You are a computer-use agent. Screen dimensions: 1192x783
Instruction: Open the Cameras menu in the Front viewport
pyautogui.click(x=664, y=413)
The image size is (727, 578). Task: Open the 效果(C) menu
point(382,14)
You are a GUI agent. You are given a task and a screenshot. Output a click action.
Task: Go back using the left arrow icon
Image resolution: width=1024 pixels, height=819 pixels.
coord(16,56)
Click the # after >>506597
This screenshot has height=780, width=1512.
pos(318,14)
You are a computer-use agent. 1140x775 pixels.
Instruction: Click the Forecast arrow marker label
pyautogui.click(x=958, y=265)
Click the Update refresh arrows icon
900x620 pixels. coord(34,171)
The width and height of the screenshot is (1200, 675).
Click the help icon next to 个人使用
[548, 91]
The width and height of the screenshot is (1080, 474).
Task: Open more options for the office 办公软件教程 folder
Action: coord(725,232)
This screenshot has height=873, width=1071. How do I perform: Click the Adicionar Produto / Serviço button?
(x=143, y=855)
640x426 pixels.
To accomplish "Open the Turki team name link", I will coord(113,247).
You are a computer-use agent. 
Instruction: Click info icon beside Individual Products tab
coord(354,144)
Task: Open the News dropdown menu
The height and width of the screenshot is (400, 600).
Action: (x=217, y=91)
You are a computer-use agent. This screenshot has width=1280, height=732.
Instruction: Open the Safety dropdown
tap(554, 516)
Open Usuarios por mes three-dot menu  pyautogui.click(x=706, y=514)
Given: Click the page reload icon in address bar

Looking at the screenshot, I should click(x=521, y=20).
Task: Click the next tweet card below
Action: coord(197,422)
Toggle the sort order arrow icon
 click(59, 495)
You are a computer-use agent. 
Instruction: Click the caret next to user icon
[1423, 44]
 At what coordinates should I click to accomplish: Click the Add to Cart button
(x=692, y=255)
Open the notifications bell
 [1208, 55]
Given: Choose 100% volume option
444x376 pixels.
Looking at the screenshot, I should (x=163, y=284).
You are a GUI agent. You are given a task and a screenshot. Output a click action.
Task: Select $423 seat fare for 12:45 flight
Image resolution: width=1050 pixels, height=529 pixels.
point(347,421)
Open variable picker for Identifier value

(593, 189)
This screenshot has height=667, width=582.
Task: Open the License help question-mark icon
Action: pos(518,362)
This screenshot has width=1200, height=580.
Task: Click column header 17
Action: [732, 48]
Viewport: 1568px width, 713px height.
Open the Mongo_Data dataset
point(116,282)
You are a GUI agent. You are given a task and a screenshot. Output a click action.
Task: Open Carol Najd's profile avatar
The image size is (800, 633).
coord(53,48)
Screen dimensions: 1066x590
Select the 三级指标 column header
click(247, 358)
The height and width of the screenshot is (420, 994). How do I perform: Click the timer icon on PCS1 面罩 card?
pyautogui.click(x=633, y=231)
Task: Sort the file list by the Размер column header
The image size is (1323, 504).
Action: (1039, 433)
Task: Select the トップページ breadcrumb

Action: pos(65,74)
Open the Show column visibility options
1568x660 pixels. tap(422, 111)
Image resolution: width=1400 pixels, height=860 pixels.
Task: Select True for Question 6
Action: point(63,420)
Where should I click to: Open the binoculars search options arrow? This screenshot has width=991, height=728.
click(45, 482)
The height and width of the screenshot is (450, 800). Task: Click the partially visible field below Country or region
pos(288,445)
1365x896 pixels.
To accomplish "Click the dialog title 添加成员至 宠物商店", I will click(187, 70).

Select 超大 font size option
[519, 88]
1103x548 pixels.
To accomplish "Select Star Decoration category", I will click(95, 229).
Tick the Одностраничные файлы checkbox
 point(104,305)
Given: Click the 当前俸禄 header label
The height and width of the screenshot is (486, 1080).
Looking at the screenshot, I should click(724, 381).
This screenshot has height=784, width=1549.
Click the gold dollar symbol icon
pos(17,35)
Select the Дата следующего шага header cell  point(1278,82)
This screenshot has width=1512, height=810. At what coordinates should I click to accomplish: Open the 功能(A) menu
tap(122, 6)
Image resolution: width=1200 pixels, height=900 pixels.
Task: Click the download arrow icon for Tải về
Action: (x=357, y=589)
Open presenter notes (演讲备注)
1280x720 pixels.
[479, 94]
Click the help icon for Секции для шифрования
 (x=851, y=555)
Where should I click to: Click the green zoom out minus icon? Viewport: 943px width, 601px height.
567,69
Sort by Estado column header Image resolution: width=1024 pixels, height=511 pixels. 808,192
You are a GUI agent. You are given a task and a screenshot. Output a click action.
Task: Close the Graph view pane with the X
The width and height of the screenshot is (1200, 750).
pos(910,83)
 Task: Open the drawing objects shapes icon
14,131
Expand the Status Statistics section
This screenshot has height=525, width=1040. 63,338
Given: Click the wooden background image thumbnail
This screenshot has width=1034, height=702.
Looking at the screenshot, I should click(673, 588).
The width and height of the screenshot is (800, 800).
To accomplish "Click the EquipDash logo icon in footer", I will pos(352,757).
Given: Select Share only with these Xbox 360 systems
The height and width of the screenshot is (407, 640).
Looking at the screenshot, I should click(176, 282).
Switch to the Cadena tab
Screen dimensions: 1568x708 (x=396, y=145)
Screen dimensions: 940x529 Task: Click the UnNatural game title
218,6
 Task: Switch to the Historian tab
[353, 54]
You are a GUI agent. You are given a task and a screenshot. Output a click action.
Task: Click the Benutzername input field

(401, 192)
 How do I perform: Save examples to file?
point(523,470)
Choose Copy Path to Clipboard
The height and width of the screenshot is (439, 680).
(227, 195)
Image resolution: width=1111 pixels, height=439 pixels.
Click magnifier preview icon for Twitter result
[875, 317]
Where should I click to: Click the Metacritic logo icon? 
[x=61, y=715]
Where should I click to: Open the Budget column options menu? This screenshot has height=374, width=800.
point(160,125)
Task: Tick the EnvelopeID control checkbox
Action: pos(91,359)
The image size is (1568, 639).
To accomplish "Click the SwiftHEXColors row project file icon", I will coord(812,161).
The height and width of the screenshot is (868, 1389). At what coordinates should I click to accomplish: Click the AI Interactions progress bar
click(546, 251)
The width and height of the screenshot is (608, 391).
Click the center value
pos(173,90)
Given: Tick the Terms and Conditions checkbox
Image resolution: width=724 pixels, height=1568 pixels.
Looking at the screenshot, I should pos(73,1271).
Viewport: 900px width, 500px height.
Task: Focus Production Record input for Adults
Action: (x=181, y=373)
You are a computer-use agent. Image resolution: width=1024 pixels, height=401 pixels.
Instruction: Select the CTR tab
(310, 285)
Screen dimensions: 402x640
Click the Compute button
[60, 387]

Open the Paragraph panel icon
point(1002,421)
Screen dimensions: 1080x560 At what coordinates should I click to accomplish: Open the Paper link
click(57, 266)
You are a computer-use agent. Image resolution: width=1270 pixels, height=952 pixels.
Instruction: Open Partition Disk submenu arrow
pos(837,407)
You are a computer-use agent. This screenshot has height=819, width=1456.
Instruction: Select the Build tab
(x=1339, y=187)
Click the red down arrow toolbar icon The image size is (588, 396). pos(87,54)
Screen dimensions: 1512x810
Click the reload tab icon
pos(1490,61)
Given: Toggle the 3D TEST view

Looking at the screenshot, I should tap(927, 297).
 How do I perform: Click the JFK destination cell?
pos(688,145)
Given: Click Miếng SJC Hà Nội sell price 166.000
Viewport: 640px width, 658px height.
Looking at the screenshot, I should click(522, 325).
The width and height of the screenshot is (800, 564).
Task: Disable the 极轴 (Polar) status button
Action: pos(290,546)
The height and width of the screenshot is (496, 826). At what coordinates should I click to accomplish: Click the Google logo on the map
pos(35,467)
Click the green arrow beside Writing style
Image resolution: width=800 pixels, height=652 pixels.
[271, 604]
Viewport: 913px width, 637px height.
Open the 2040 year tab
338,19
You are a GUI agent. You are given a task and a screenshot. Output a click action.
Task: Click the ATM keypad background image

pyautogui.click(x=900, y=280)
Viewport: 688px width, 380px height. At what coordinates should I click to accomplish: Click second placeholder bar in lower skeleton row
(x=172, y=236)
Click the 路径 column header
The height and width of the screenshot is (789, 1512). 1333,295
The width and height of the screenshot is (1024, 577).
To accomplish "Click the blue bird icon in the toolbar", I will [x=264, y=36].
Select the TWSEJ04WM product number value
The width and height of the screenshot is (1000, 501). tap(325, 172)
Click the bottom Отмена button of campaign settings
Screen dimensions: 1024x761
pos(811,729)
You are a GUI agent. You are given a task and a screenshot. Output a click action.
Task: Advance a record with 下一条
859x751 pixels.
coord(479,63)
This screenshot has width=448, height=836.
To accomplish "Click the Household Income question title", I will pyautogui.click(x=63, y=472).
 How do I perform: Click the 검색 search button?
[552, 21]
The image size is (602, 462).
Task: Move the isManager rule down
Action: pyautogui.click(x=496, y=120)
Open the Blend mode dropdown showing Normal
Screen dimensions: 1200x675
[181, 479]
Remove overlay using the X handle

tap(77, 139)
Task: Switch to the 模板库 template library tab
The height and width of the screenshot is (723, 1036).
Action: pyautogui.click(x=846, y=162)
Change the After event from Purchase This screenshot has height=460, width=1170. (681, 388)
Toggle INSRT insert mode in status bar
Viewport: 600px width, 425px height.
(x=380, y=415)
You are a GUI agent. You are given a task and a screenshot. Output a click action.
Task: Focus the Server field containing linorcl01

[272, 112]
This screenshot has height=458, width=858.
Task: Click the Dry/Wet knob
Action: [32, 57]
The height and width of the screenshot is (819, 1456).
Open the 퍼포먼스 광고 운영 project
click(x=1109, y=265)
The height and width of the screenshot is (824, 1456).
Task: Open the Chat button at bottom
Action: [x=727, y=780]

◇ ◇ ◇ ◇ ◇ ◇ ◇

• [Task instructions] Return every line above where "toolbar" appears.

• [Task answer]
Click the red down arrow toolbar icon The image size is (588, 396). pos(87,54)
To accomplish "Click the blue bird icon in the toolbar", I will [x=264, y=36].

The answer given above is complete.